- **Set task**: Reproduce the lines exactly as they appear, from the line containing "Image resolution: width=559" through the end of the records.

----- Given records -----

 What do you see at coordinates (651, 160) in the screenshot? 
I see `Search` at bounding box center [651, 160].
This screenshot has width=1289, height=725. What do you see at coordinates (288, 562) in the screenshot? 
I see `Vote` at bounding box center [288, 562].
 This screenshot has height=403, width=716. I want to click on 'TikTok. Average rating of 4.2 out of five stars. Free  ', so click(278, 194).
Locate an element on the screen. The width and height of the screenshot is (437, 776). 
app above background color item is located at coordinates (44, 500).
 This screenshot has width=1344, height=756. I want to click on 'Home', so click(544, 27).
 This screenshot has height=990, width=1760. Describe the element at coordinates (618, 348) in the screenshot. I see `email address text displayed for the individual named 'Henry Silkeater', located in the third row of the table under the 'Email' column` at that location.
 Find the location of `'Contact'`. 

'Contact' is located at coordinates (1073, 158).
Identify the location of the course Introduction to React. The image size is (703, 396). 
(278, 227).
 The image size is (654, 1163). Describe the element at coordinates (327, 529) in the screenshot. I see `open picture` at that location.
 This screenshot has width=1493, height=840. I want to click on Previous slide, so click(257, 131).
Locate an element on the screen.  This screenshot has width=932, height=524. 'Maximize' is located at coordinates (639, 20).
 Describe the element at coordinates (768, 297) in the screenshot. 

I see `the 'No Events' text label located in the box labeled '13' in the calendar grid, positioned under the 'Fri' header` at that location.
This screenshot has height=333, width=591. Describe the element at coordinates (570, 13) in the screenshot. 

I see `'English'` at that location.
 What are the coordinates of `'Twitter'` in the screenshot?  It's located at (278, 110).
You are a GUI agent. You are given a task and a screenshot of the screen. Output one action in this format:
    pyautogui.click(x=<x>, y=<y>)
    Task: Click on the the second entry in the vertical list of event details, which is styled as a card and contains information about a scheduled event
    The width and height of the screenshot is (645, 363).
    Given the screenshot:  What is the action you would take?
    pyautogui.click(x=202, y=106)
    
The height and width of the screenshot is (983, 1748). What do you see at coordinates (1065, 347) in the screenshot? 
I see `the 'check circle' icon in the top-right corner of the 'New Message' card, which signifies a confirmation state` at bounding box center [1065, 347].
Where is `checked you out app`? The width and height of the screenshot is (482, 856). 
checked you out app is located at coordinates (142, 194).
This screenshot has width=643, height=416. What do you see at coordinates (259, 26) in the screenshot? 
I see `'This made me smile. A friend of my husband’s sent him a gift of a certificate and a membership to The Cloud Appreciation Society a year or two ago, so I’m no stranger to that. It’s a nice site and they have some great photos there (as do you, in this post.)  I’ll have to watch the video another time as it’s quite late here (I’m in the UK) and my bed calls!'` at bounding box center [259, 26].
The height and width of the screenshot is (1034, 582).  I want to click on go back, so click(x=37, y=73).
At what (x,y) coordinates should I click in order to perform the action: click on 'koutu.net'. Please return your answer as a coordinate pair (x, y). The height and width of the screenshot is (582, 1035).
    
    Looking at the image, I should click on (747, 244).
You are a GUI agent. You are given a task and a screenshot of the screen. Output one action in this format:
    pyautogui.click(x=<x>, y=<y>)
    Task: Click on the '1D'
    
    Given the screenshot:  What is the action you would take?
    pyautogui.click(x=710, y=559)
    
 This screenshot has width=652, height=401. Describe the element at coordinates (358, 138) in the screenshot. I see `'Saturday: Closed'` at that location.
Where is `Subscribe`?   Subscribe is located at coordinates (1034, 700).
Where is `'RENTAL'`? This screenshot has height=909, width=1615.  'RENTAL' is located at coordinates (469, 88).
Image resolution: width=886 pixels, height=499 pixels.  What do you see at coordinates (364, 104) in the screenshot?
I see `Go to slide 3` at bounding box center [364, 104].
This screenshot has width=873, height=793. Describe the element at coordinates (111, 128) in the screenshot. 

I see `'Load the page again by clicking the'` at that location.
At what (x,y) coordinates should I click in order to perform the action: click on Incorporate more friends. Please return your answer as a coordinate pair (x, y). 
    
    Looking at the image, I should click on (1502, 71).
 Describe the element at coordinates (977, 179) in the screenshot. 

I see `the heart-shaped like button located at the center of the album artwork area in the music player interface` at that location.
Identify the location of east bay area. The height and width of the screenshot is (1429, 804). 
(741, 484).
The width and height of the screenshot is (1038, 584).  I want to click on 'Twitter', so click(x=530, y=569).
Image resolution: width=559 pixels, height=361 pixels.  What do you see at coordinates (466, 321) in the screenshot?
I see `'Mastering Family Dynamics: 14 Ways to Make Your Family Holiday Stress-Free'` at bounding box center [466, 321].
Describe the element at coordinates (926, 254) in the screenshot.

-----

- **Answer to the task**:
Image resolution: width=559 pixels, height=361 pixels.  What do you see at coordinates (466, 321) in the screenshot?
I see `'Mastering Family Dynamics: 14 Ways to Make Your Family Holiday Stress-Free'` at bounding box center [466, 321].
Describe the element at coordinates (926, 254) in the screenshot.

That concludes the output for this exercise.